If religion were the opium of the people in the 19th century, then sports are the opium of the people in the 21st century. Hidden in this comical assertion is the true, insidious nature of the international sports industry, which exploits aspiring athletes for the sole goal of making profits.

It’s been nearly a year and a half since the Russian hacking group Fancy Bears released medical records from the World Anti-Doping Agency (WADA) that revealed suspicious, albeit legal, use of banned substances by professional athletes through special dispensations known as Therapeutic Use Exemptions (TUE). Prominent world athletes like tennis players Venus and Serena Williams, gymnast Simone Biles, and soccer star Carlos Tevez, were all revealed by Fancy Bears to have used TUEs to take substances on WADA’s prohibited list in order to account for a medical condition. Many of these athletes received TUEs as the appropriate medication for their condition, but one athlete’s record stood out.

Bradley Wiggins, the noted cyclist who won the Tour de France with Team Sky in 2012, received intramuscular injections of triamcinolone acetonide in order to account for asthma and pollen allergies before the Tour de France in 2011 and 2012 and before the Giro d’Italia in 2013. This is the same drug that Lance Armstrong tested positive for at the 1999 Tour. (Armstrong was able to shirk punishment by producing a forged prescription for saddle-sores.) In addition, anecdotes from other cyclists convicted of doping suggest the potency of triamcinolone, especially when used in combination with synthetic testosterone and erythropoietin (EPO). Wiggins did himself no favors when he contradicted his medical record in his 2012 autobiography “Bradley Wiggins: My Time” by claiming to have never used needles.

The link between his Tour win and triamcinolone use is suspicious at best and damning at worst. But Wiggins and the other athletes who utilize TUEs are merely symptoms of the problem, not the problem itself.

Sports and the athletes associated with them are, in reality, subjects of the global capitalist industry, with their predominant focus always on earning money.
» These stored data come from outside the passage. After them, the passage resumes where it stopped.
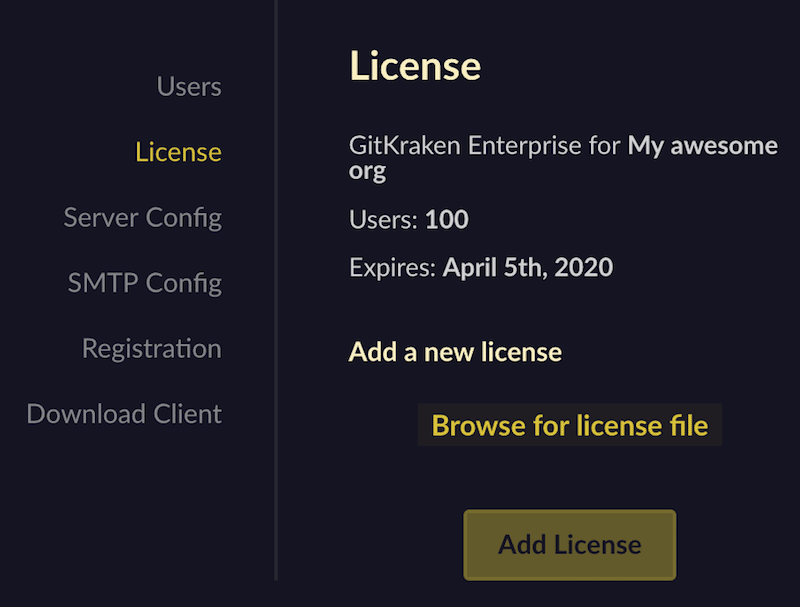
Task: Click Browse for license file
Action: click(569, 426)
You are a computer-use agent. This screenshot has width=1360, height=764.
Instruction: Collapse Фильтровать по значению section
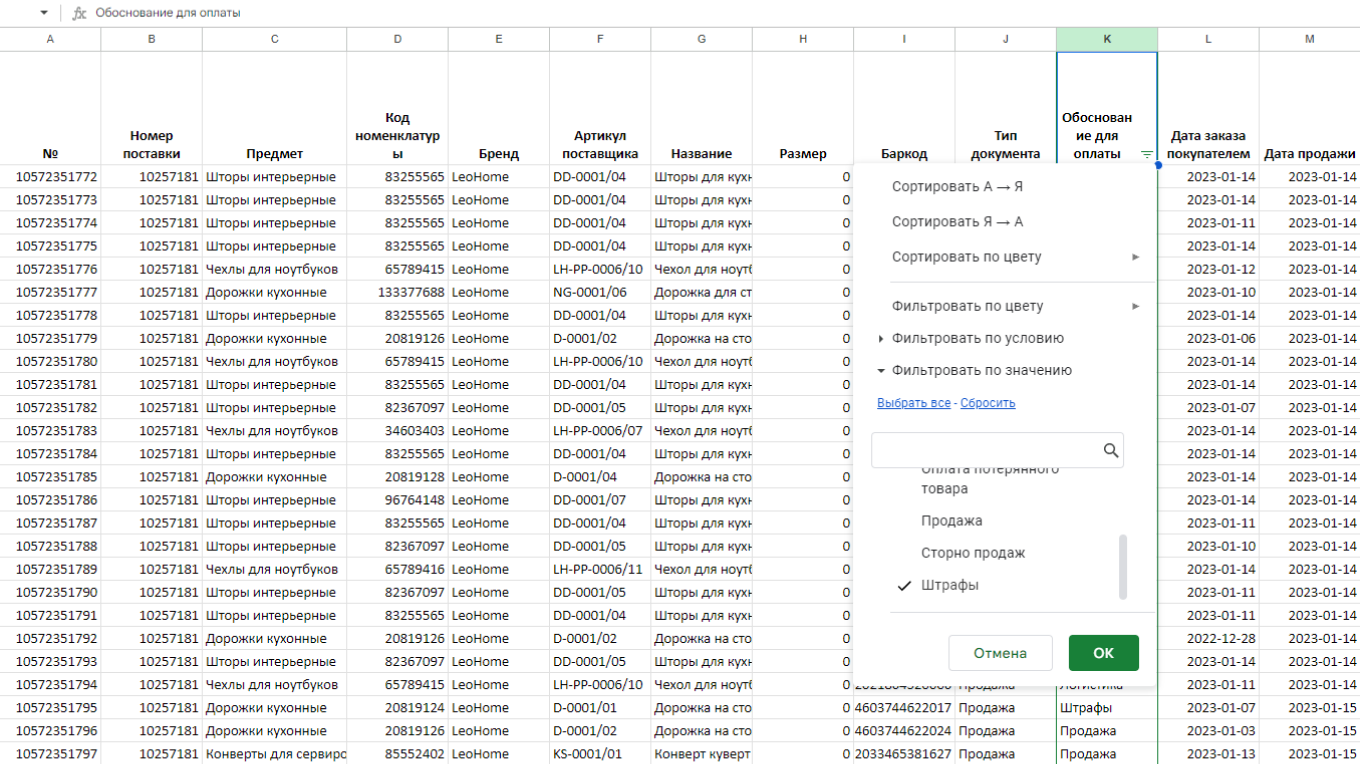click(981, 370)
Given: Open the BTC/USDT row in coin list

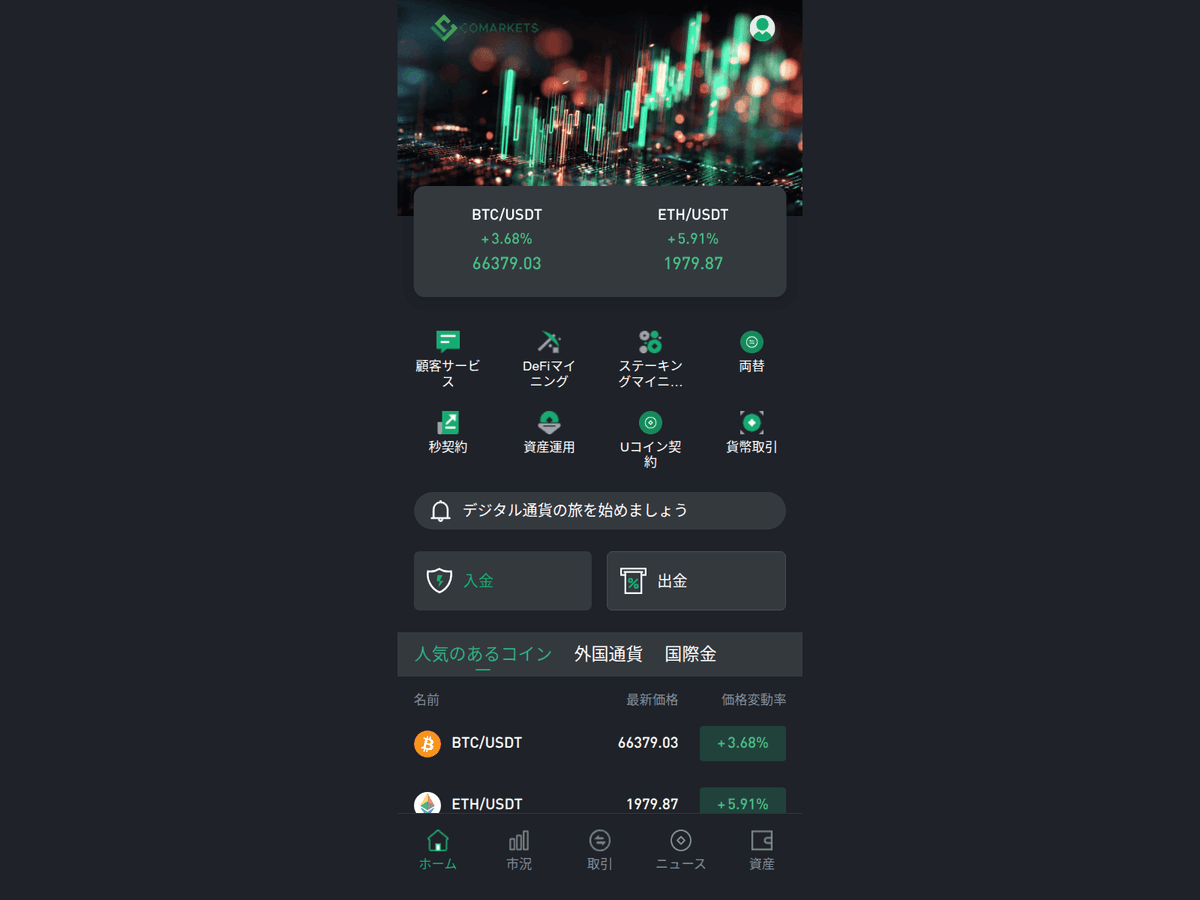Looking at the screenshot, I should (600, 743).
The fight for winning races, scoring touchdowns, and hitting home runs is only partially for the love of competition; it’s always for the love of money. Perhaps one of the best examples of this focus is the National Football League. In 2016, the total value of all NFL franchises reached a monumental $74.8 billion, with an average value of $2.3 billion for each team. The biggest contract of all time in the NFL is Matthew Stafford’s five-year $135 million deal. Where does this money come from? The answer is advertising. In 2017, the NFL’s total revenue was $14 billion. Over half, $7.8 billion, was derived from advertising. But other sports rely even more heavily on the marketing divisions of corporations.

In professional cycling, on the UCI World Tour, Australian team Mitchelton-Scott obtains 90 percent of its budget from sponsorships and advertisers. And halfway through the 2017 Vuelta a España, American team Cannondale Drapac announced that unless it received $7 million, the team would have to shut down after a sponsor dropped out at the last minute.

When it comes to doping, sponsors tend to vacate the premises. After the US Anti-Doping Agency’s accusations against Armstrong in 2012, Nike immediately dropped the former cyclist, and Rabobank withdrew its $19.6 million sponsorship from its team. In the wake of doping scandals associated with the International Association of Athletics Federations (IAAF), Adidas, the largest sponsor of the IAAF, ceased its backing of the organization. And in reference to doping cases at the Olympics, Coca-Cola is on record as saying, “[Doping] damages the sport, it damages the Olympic ideals.”

Taking a step back, it has become clear that the incentive structure for athletes and governing bodies of sports is all messed up. Athletes are inspired to dope in order to earn huge contracts. The teams of these athletes want magnificent, possibly doping-inspired performances from athletes because it attracts more sponsors. After all, sponsors will get the most exposure from the best-performing teams and athletes. Likewise, the governing bodies of sports that manage huge sporting events like the Olympics or the World Cup desire record-breaking performances that generate the thrilling headlines on NBC.com. And sponsors don’t want to be associated with doping or cheating in sports.

The logical result of all these desires and incentives is a decrease in the reports of doping. If athletes are going to continue to use banned substances, then it is in the financial interests of all other parties involved that those athletes not be caught.

Why then, would the USADA try and bring down Armstrong? After the USADA stripped the cyclist of his seven Tour de France titles, the federal government filed a $100 million lawsuit against him for defrauding the U.S. Postal Service, which sponsored Armstrong’s team from 2000-2004.

Perhaps the situation is not as transparent as the above analysis might suggest. What would account for the investigation and eventual ban of the Russian Olympic team after their state-sponsored doping program?

But the one crystal clear fact about the global sports industry is their desire for money. The doping, cheating, sponsorships, international competitions, etc., are all part of the scheme by the world’s top capitalists to satisfy their one, ultimate desire: profit. And in that reality, I find watching sports not very enjoyable. I suppose I’m getting tired of the opium.